Prompt:
Reproduce verbatim the lines of the records below, from the line containing "Image resolution: width=677" through the end of the records.

Records for locating words and elements:
---
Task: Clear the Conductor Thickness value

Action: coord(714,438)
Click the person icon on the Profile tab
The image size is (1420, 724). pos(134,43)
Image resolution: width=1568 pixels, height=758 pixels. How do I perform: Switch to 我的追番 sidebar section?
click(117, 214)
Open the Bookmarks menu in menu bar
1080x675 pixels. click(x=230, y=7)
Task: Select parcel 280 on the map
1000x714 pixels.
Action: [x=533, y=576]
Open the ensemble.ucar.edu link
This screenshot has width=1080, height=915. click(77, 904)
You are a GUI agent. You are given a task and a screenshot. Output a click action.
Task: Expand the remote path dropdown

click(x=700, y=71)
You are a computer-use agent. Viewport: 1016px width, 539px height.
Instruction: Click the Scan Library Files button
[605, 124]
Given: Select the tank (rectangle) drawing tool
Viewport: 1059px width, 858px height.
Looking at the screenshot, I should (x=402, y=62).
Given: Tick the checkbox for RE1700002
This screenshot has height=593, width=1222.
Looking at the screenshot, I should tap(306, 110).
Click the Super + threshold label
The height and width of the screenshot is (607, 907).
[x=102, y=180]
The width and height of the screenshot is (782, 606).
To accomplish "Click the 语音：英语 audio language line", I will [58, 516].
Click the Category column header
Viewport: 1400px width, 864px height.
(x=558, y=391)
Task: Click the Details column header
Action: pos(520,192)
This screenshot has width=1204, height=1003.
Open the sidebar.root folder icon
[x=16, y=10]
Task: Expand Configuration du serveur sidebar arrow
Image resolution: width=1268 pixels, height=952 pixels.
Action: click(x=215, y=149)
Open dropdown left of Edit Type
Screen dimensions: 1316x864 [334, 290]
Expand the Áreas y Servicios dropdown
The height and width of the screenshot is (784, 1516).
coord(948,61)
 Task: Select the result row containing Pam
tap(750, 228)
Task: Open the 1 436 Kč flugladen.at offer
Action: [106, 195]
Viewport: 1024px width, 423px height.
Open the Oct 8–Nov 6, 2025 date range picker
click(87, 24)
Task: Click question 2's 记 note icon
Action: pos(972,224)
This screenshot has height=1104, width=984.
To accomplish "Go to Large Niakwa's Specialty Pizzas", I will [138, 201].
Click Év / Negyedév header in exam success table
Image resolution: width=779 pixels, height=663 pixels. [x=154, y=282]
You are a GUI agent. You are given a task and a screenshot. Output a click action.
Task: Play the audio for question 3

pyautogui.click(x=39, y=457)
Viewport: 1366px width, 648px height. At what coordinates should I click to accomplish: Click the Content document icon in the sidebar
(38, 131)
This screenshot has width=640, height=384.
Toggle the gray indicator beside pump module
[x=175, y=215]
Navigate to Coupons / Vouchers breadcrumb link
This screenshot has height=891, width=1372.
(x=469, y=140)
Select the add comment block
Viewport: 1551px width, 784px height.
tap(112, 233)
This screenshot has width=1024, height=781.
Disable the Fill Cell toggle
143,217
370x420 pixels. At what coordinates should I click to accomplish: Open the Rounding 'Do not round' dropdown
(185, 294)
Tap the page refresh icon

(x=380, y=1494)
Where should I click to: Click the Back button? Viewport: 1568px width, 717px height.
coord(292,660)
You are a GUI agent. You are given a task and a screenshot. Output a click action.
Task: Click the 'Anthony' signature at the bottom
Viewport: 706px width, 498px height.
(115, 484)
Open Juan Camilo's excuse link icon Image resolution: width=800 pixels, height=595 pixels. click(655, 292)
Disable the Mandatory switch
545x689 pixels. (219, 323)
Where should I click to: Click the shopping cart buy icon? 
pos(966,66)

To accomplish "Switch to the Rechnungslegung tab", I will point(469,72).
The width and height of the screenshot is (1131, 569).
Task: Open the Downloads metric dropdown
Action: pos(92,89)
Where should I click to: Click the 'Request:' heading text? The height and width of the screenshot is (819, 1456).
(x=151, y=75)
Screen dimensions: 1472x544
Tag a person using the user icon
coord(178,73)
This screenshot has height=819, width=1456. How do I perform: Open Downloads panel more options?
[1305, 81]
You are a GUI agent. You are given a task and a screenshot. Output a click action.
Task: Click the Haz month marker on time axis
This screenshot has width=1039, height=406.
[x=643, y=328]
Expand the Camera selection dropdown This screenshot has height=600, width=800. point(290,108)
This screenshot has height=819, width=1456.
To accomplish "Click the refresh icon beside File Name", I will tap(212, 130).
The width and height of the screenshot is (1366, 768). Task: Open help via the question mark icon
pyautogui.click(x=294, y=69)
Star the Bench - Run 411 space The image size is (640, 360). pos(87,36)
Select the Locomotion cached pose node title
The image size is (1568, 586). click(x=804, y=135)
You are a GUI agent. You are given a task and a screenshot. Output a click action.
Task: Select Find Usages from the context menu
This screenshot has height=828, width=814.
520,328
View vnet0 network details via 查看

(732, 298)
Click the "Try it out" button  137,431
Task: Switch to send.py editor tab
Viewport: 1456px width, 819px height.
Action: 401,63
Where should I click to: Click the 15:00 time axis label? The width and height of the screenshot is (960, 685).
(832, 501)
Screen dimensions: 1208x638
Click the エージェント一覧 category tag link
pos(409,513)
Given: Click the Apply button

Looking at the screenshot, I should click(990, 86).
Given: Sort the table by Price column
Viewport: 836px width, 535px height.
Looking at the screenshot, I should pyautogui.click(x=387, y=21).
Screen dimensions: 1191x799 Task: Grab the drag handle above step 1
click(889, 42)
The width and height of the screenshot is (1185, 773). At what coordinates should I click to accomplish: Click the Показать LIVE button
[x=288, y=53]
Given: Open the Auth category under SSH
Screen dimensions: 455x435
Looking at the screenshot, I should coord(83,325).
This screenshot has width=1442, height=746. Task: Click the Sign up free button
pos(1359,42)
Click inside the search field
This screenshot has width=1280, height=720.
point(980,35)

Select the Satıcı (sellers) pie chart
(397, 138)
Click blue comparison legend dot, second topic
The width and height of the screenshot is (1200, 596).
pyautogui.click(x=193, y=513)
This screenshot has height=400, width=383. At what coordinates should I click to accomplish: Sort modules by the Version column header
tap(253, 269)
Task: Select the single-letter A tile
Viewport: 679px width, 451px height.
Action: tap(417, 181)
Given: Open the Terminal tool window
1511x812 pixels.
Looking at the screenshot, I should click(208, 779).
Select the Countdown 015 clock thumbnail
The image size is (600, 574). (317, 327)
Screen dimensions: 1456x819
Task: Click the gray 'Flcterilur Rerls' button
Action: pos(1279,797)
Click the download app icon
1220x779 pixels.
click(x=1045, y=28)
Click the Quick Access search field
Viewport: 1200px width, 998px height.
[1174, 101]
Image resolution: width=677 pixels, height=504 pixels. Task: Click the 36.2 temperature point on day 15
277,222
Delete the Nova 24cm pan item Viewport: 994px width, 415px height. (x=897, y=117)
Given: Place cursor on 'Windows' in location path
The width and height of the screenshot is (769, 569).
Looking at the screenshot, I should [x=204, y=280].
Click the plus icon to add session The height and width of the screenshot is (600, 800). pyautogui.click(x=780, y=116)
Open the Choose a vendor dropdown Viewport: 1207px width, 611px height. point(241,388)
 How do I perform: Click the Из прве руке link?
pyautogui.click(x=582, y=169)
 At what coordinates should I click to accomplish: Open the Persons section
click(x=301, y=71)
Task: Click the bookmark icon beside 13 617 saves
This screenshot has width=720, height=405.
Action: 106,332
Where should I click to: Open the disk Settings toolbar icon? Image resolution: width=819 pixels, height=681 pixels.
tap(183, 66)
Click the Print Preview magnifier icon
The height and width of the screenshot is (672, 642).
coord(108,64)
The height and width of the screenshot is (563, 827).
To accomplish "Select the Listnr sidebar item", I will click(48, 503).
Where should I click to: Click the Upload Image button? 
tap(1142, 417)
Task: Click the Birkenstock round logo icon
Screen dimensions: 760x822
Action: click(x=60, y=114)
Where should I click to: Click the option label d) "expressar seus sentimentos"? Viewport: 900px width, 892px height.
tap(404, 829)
---
Solution to this problem:
Image resolution: width=677 pixels, height=504 pixels. Task: Click the 36.2 temperature point on day 15
277,222
Delete the Nova 24cm pan item Viewport: 994px width, 415px height. (x=897, y=117)
Given: Place cursor on 'Windows' in location path
The width and height of the screenshot is (769, 569).
Looking at the screenshot, I should [x=204, y=280].
Click the plus icon to add session The height and width of the screenshot is (600, 800). pyautogui.click(x=780, y=116)
Open the Choose a vendor dropdown Viewport: 1207px width, 611px height. point(241,388)
 How do I perform: Click the Из прве руке link?
pyautogui.click(x=582, y=169)
 At what coordinates should I click to accomplish: Open the Persons section
click(x=301, y=71)
Task: Click the bookmark icon beside 13 617 saves
This screenshot has width=720, height=405.
Action: 106,332
Where should I click to: Open the disk Settings toolbar icon? Image resolution: width=819 pixels, height=681 pixels.
tap(183, 66)
Click the Print Preview magnifier icon
The height and width of the screenshot is (672, 642).
coord(108,64)
The height and width of the screenshot is (563, 827).
To accomplish "Select the Listnr sidebar item", I will click(48, 503).
Where should I click to: Click the Upload Image button? 
tap(1142, 417)
Task: Click the Birkenstock round logo icon
Screen dimensions: 760x822
Action: click(x=60, y=114)
Where should I click to: Click the option label d) "expressar seus sentimentos"? Viewport: 900px width, 892px height.
tap(404, 829)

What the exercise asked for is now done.